The Support Vector Machine (SVM) model produced the best overall resampling performance. It had the lowest RMSE (about 10.40) and the highest average 𝑅2 (around 0.57) compared with the other nonlinear models, indicating better predictive accuracy.
summary(resamples(list(
SVM = svmModel_perm,
RF = rfModel_perm,
NN = nnetModel_perm,
MARS = marsModel_perm,
KNN = knnModel_perm
)))
##
## Call:
## summary.resamples(object = resamples(list(SVM = svmModel_perm, RF
## = rfModel_perm, NN = nnetModel_perm, MARS = marsModel_perm, KNN
## = knnModel_perm)))
##
## Models: SVM, RF, NN, MARS, KNN
## Number of resamples: 30
##
## MAE
## Min. 1st Qu. Median Mean 3rd Qu. Max. NA's
## SVM 4.458559 6.398946 7.424103 7.792229 8.762227 13.20407 0
## RF 4.881802 6.028758 7.240696 7.614558 8.946272 13.00423 0
## NN 3.765766 5.441152 7.089517 7.409169 9.033746 11.71748 0
## MARS 6.190312 8.031326 8.604318 8.974198 9.839319 13.47006 0
## KNN 6.607000 7.633063 8.787448 8.936527 9.815409 12.44485 0
##
## RMSE
## Min. 1st Qu. Median Mean 3rd Qu. Max. NA's
## SVM 5.810461 8.970648 10.47891 10.74225 12.65723 17.31522 0
## RF 6.425133 8.566387 10.53833 10.54305 12.00286 16.48250 0
## NN 5.291322 8.549497 10.20685 11.34506 14.00131 19.01679 0
## MARS 6.720286 10.634415 12.00540 12.21259 13.98973 18.12959 0
## KNN 8.082813 10.442524 12.48860 12.30274 14.33742 16.95742 0
##
## Rsquared
## Min. 1st Qu. Median Mean 3rd Qu. Max. NA's
## SVM 1.510229e-02 0.3307317 0.4849951 0.5139127 0.7164793 0.9323679 0
## RF 6.455571e-02 0.3866247 0.5934978 0.5518491 0.7288998 0.8613324 0
## NN 7.402073e-04 0.3663694 0.5125473 0.5186476 0.7759943 0.8767135 0
## MARS 1.191082e-07 0.2502028 0.4199699 0.4474004 0.5785091 0.9393602 2
## KNN 4.924955e-06 0.2249503 0.3487428 0.3954831 0.5400027 0.9045544 0
bwplot(resamples(list(
SVM = svmModel_perm,
RF = rfModel_perm,
NN = nnetModel_perm,
MARS = marsModel_perm,
KNN = knnModel_perm
)))
pred_nn_perm <- predict(nnetModel_perm, xTest2)

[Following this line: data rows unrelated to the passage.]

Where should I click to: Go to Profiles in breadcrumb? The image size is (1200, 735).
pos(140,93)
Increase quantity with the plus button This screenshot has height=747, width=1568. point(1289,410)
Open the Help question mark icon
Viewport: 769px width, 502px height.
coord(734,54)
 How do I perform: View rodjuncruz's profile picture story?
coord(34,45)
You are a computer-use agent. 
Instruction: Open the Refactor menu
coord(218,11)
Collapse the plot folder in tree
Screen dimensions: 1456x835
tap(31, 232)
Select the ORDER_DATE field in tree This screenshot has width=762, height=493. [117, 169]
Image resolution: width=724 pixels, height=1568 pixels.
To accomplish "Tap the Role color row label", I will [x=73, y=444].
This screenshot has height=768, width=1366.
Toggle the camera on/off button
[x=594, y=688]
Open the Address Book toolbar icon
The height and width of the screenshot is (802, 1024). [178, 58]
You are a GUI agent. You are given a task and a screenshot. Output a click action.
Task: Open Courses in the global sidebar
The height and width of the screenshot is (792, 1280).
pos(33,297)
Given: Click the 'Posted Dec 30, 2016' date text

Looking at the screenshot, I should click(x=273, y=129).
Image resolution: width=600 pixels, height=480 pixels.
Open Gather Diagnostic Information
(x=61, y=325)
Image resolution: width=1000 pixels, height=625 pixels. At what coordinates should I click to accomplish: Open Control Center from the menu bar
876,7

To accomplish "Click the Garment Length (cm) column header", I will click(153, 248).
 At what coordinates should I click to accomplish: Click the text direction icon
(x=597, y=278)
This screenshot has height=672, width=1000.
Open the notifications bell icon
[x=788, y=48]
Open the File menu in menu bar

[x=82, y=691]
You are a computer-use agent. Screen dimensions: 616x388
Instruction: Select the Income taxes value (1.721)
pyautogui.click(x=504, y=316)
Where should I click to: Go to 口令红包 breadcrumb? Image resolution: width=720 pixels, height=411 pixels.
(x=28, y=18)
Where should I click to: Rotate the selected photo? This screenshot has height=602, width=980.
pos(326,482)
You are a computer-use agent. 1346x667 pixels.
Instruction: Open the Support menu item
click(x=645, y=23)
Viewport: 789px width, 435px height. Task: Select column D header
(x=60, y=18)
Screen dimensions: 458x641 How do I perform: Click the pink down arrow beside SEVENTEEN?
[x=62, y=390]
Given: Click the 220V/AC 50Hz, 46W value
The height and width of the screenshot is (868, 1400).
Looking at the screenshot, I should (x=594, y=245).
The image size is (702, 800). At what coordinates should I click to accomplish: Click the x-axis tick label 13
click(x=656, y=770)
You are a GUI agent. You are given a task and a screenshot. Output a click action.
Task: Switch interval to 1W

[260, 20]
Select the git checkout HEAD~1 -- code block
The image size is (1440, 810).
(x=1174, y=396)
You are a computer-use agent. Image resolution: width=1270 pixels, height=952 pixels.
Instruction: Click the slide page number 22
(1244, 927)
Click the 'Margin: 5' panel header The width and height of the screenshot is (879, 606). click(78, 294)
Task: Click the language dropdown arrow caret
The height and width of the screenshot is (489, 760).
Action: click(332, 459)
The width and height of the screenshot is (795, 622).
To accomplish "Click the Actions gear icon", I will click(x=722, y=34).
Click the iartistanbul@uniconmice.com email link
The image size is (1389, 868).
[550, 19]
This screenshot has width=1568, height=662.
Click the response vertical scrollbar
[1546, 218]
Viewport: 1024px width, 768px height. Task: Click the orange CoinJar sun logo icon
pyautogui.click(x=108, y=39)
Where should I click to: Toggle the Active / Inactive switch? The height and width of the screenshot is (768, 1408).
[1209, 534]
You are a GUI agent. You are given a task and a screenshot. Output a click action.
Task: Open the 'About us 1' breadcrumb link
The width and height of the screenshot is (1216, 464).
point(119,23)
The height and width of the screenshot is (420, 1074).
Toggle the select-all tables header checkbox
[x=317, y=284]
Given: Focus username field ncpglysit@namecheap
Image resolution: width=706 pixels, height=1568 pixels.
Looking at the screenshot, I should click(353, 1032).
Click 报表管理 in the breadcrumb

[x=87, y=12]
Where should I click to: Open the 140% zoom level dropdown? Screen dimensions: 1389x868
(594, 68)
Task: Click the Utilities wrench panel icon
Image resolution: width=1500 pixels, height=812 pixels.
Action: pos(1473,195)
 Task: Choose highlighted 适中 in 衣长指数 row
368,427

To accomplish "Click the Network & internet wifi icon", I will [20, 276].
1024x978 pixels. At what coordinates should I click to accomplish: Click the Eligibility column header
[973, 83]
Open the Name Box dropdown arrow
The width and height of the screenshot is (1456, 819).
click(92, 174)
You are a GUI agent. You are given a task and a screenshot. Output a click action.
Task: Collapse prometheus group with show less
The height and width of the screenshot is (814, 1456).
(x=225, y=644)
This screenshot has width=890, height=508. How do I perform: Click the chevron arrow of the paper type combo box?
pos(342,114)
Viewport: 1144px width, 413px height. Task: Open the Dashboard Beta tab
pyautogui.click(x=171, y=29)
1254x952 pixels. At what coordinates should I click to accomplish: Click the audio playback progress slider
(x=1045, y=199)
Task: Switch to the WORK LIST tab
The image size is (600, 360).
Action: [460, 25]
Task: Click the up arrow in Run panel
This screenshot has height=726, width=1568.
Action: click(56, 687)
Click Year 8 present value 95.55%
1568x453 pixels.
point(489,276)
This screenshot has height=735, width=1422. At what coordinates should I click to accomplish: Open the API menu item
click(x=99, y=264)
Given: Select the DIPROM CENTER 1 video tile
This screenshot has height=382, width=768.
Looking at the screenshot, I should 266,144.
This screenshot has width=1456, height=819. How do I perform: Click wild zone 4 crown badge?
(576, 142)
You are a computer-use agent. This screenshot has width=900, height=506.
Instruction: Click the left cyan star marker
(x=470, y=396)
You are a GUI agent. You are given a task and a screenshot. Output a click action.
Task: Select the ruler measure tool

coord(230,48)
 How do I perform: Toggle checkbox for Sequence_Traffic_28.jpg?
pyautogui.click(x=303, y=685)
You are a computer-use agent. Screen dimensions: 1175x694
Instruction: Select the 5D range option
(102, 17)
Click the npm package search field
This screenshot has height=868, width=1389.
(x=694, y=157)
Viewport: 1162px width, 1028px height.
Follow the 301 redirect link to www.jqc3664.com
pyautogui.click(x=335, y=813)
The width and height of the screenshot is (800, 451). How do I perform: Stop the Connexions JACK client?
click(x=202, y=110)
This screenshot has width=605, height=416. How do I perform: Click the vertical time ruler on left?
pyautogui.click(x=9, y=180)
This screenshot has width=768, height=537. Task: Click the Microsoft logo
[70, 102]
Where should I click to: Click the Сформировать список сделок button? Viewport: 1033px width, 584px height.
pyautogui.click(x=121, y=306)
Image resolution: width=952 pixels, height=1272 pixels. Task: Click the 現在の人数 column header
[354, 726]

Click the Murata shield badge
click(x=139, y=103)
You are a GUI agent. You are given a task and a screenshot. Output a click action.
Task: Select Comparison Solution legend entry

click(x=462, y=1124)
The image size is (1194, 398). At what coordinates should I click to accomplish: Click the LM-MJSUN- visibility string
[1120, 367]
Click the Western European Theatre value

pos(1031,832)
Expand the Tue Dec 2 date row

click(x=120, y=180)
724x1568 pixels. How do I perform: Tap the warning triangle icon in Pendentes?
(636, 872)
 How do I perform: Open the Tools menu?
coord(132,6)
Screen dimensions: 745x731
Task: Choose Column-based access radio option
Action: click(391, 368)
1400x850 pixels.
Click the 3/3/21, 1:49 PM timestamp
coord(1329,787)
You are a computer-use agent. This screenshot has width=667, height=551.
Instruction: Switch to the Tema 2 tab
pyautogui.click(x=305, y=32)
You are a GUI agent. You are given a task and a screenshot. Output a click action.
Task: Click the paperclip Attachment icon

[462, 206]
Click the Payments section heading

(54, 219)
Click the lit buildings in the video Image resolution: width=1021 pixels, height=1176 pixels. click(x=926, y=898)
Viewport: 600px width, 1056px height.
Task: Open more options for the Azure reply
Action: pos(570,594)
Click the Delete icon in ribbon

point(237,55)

pred_mars_perm <- predict(marsModel_perm, xTest2)
pred_knn_perm <- predict(knnModel_perm, xTest2)
postResample(pred_nn_perm, yTest2)
## RMSE Rsquared MAE
## 13.3902014 0.5487011 9.2164802
postResample(pred_mars_perm, yTest2)
## RMSE Rsquared MAE
## 11.371257 0.537835 8.512762
postResample(pred_knn_perm, yTest2)
## RMSE Rsquared MAE
## 11.8192992 0.4975314 8.3279898
Yes, some nonlinear models performed better than the optimal linear model. This suggests that the relationship between the predictors and permeability is likely nonlinear, and more flexible models such as SVM or random forests can capture these patterns better than linear models.
No, the models should not replace the permeability laboratory experiment. While some models provide reasonable predictions, their accuracy is not high enough to fully replace experimental measurements. They are better used as supporting tools to estimate permeability before conducting lab tests.